De proceskosten komen voor rekening van [gedaagden] , omdat zij ongelijk krijgen. Voor zover [gedaagden] aanvoeren dat deze kosten moeten worden afgewezen, omdat Intermaris in de aanmaningsbrief van 30 augustus 2021 niet heeft gewaarschuwd voor een procedure, passeert de kantonrechter dat verweer. [gedaagden] hadden ten tijde van het uitbrengen van de dagvaarding een huurschuld van € 1.027,86. Intermaris heeft in ieder geval op 9 november 2020 en op 30 augustus 2021 een aanmaningsbrief verstuurd naar [gedaagden] en in de periode daartussen herhaaldelijk een toelichting gegeven op de hoogte van de vordering en een reactie gegeven op de verweren van [gedaagden] Niet kan worden gezegd dat Intermaris een nodeloze procedure is gestart of [gedaagden] onverwacht heeft dagvaard.
de tegenvordering
5.7.
[gedaagden] vorderen bij wijze van tegenvordering dat Intermaris wordt veroordeeld tot het betalen van een passende compensatie.

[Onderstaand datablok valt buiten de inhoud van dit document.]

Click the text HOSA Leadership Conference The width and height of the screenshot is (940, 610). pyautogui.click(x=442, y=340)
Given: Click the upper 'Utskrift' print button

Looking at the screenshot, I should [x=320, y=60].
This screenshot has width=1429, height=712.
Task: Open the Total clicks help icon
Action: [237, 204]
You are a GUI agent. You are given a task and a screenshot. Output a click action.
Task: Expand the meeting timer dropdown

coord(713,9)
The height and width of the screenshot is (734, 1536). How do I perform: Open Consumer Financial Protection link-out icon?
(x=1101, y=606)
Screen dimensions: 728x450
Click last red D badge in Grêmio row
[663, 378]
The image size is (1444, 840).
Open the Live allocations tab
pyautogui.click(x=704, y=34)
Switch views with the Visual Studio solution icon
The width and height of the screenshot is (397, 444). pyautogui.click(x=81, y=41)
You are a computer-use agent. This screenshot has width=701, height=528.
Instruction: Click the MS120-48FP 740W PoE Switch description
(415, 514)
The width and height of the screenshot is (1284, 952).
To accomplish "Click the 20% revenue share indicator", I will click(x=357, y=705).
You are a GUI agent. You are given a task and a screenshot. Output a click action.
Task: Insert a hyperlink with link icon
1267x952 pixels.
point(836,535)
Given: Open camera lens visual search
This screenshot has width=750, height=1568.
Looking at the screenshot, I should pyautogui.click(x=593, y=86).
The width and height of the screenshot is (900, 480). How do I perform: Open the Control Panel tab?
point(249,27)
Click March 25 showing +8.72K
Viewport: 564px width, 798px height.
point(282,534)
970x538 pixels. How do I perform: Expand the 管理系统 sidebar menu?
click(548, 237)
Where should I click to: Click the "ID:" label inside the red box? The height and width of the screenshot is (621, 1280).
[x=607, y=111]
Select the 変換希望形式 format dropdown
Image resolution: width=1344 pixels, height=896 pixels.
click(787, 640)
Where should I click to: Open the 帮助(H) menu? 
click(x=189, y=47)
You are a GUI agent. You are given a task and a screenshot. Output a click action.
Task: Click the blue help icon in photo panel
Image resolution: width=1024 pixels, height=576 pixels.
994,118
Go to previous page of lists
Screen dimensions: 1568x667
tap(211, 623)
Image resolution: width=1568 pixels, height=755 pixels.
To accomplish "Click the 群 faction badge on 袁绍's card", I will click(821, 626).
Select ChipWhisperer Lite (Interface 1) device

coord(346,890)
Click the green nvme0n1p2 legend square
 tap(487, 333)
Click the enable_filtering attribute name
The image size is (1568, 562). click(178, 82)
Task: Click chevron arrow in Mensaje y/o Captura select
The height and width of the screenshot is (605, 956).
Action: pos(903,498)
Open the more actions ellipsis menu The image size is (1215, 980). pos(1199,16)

Zij stellen daartoe dat zij een week inkomsten en woongenot hebben gemist gedurende het vervangen van de badkamervloer.
5.8.
Intermaris heeft herstelwerkzaamheden uitgevoerd naar aanleiding van een lekkage, waardoor [gedaagden] een week de badkamer niet hebben kunnen gebruiken en hinder hebben ervaren. Een grondslag in de wet voor compensatie ontbreekt echter. Wel kan een huurder een evenredige vermindering van de huurprijs vorderen als door een gebrek het huurgenot wordt verminderd, maar dit hebben zij niet gevorderd. Bovendien staat aan die vordering een vervaltermijn in de weg. Omdat sprake is van niet-geliberaliseerde woonruimte had deze vordering namelijk binnen zes maanden na de dag waarop de verhuurder in kennis is gebracht van het gebrek moet worden ingesteld. Dat is niet gebeurd. Overigens is ook niet gebleken van een vermindering van het huurgenot dat recht geeft op een evenredige vermindering van de huurprijs; de kantonrechter begrijpt dat de lekkage in de meterkast binnen 3 weken is verholpen, waarbij de werkzaamheden aan de badkamervloer vijf dagen hebben geduurd. Voor zover [gedaagden] aan de vordering (mede) ten grondslag leggen dat zij gevolgschade hebben geleden omdat zij een week geen inkomsten hadden, hebben zij dit niet onderbouwd. Deze vordering wordt dan ook afgewezen.
5.9.
De gevorderde vergoeding voor de aanschaf van een nieuw douchesysteem wordt ook afgewezen. Het is aan [gedaagden] te onderbouwen dat het douchesysteem door Intermaris of door haar ingeschakelde aannemers is beschadigd. Dit hebben zij niet gedaan.
5.10.
[gedaagden] vorderen verder veroordeling van Intermaris tot het reinigen van de mechanische luchtventilatie. [gedaagden] hebben het verweer van Intermaris dat de mechanische luchtventilatie wordt onderhouden niet weersproken. Het is aan [gedaagden] een onderbouwing te geven van de noodzaak dat deze daarnaast moet worden gereinigd en dat dit niet gebeurt. Bijvoorbeeld door een verklaring van Energie wachtgroep, het bedrijf dat de onderhoudswerkzaamheden voor Intermaris uitvoert, over te leggen. Dit hebben [gedaagden] niet gedaan. Deze vordering zal daarom worden afgewezen.
5.11.
De proceskosten komen voor rekening van [gedaagden] , omdat zij ongelijk krijgen. Gelet op de samenhang tussen de vordering en de tegenvordering, zullen deze kosten op nihil worden begroot.

6.De beslissing

De kantonrechter:
de vordering
6.1.
veroordeelt [gedaagden] tot betaling aan Intermaris van € 348,09, te vermeerderen met de wettelijke rente over € 133,50 vanaf 17 maart 2022 tot aan de dag van de gehele betaling;
6.2.
veroordeelt [gedaagden] tot betaling van de proceskosten, die de kantonrechter aan de kant van Intermaris tot en met vandaag vaststelt op:
dagvaarding € 127,99
griffierecht € 507,00
salaris gemachtigde € 248,00 ;
6.3.
verklaart dit vonnis uitvoerbaar bij voorraad;
de tegenvordering
6.4.
wijst de vordering af;
6.5.
veroordeelt [gedaagden] tot betaling van de proceskosten, die tot en met vandaag voor Intermaris worden vastgesteld op nihil.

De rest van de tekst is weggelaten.